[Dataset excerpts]
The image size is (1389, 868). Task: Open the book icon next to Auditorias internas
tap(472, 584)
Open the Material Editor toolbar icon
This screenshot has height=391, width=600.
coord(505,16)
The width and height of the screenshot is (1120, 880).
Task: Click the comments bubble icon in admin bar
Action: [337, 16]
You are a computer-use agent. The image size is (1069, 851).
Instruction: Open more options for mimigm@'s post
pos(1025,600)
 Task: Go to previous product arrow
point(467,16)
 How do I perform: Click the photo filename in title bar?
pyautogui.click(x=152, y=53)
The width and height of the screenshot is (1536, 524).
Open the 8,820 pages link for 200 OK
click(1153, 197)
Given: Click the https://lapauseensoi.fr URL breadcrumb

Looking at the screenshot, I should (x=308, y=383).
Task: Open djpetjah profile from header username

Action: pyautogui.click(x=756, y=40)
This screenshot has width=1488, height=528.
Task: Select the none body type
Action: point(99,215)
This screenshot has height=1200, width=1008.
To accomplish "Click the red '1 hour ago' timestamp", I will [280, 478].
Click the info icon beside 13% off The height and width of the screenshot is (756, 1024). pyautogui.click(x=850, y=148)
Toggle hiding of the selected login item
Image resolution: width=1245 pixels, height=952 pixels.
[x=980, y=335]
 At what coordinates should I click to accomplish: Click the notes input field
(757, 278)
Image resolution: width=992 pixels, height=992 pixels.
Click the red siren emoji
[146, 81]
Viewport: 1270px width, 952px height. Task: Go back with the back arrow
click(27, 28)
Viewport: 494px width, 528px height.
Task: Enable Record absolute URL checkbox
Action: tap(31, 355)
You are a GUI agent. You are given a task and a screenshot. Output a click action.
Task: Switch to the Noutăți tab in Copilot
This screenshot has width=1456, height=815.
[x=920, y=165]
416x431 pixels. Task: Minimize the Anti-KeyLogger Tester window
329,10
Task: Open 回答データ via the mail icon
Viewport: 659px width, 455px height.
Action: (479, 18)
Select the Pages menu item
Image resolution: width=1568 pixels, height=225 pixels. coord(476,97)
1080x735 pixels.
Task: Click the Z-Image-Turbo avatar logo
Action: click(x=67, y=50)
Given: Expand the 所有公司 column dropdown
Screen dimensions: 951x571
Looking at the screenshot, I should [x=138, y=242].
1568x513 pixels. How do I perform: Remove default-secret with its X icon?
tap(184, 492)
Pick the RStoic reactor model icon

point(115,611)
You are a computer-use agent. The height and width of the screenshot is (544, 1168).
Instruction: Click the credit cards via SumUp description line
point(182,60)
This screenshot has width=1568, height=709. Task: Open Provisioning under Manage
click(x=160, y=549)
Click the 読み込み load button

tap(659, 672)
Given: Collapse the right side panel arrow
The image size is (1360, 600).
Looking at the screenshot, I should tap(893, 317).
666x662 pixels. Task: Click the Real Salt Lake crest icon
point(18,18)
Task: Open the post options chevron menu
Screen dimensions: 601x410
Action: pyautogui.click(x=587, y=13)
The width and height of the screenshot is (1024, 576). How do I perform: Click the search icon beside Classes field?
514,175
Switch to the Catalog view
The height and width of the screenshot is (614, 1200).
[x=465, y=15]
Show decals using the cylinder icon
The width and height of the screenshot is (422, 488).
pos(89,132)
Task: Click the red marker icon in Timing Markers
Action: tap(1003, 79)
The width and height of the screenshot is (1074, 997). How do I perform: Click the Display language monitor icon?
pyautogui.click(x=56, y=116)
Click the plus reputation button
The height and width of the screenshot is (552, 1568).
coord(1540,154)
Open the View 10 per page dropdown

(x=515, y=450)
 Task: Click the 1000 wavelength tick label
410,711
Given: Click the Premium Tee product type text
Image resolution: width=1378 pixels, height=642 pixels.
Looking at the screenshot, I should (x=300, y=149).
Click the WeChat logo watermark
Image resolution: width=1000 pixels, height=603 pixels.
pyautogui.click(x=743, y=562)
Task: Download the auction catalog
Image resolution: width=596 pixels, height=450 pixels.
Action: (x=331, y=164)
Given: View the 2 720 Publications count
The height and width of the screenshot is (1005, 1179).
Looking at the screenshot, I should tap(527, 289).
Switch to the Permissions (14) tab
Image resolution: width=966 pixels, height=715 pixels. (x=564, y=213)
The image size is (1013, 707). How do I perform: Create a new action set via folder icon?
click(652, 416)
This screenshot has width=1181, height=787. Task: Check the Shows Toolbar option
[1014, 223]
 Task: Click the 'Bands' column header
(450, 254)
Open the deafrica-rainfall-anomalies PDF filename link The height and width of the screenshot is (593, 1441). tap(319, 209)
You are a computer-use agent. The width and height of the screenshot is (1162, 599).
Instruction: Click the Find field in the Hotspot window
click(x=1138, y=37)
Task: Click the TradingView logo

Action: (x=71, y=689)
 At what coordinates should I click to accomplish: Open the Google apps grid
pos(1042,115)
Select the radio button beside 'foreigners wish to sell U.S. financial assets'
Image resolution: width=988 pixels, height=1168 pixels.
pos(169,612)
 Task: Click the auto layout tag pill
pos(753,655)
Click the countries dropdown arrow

* Task prompt: Return each line of the entries that holds the string "computer".

* Answer to this task:
You are a computer-use agent. The image size is (1069, 851).
You are a computer-use agent. The height and width of the screenshot is (544, 1168).
You are a computer-use agent. The width and height of the screenshot is (1162, 599).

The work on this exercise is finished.